▶
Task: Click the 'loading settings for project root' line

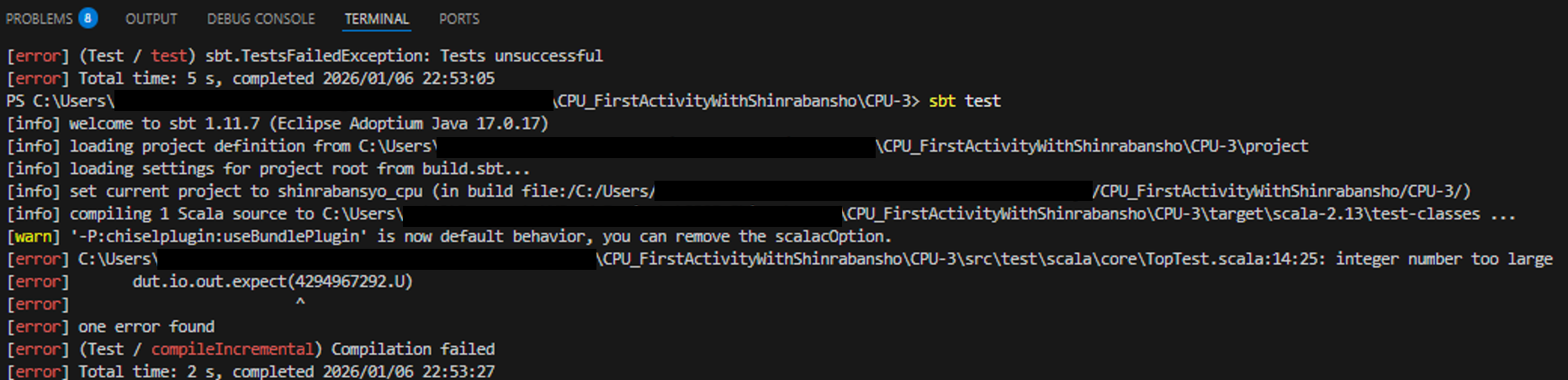Action: 299,169
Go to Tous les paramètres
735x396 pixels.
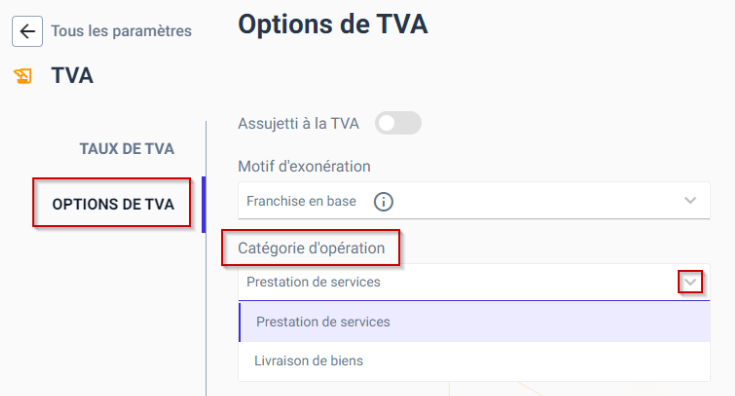(121, 31)
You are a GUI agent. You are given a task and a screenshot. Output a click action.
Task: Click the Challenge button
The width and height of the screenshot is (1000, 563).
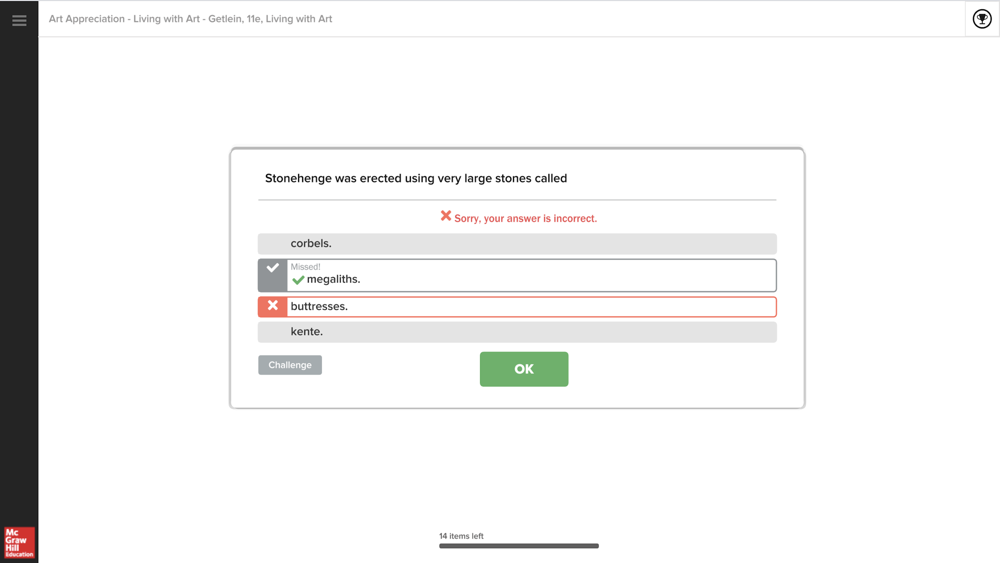click(x=290, y=365)
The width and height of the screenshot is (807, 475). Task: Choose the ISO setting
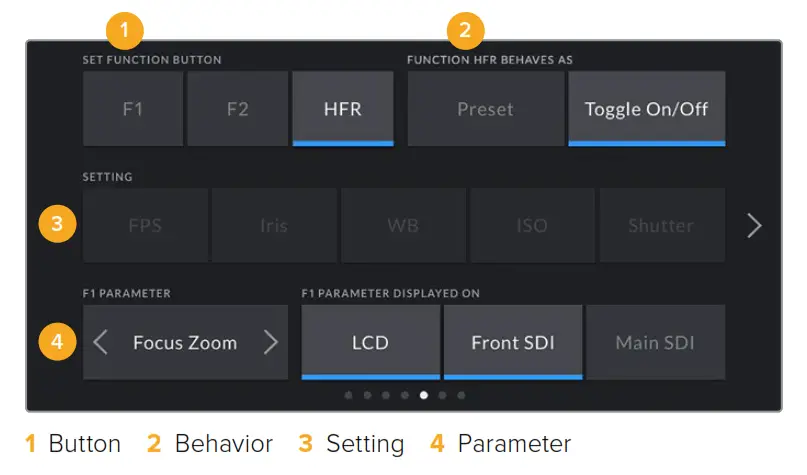click(x=532, y=225)
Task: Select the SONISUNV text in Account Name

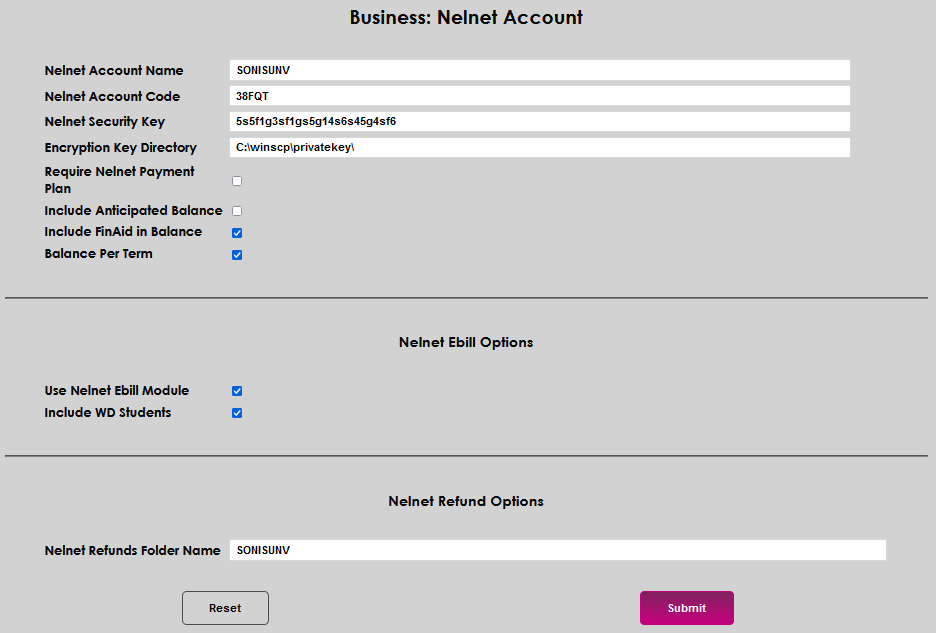Action: pos(260,70)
◀
Except for the pictures, write the data out exactly.

| The answer |
Task: Click the 'loading settings for project root' line

Action: 299,169
Go to Tous les paramètres
735x396 pixels.
(121, 31)
You are a GUI agent. You are given a task and a screenshot. Output a click action.
Task: Click the Challenge button
The width and height of the screenshot is (1000, 563).
click(x=290, y=365)
The width and height of the screenshot is (807, 475). Task: Choose the ISO setting
click(x=532, y=225)
Task: Select the SONISUNV text in Account Name

Action: pos(260,70)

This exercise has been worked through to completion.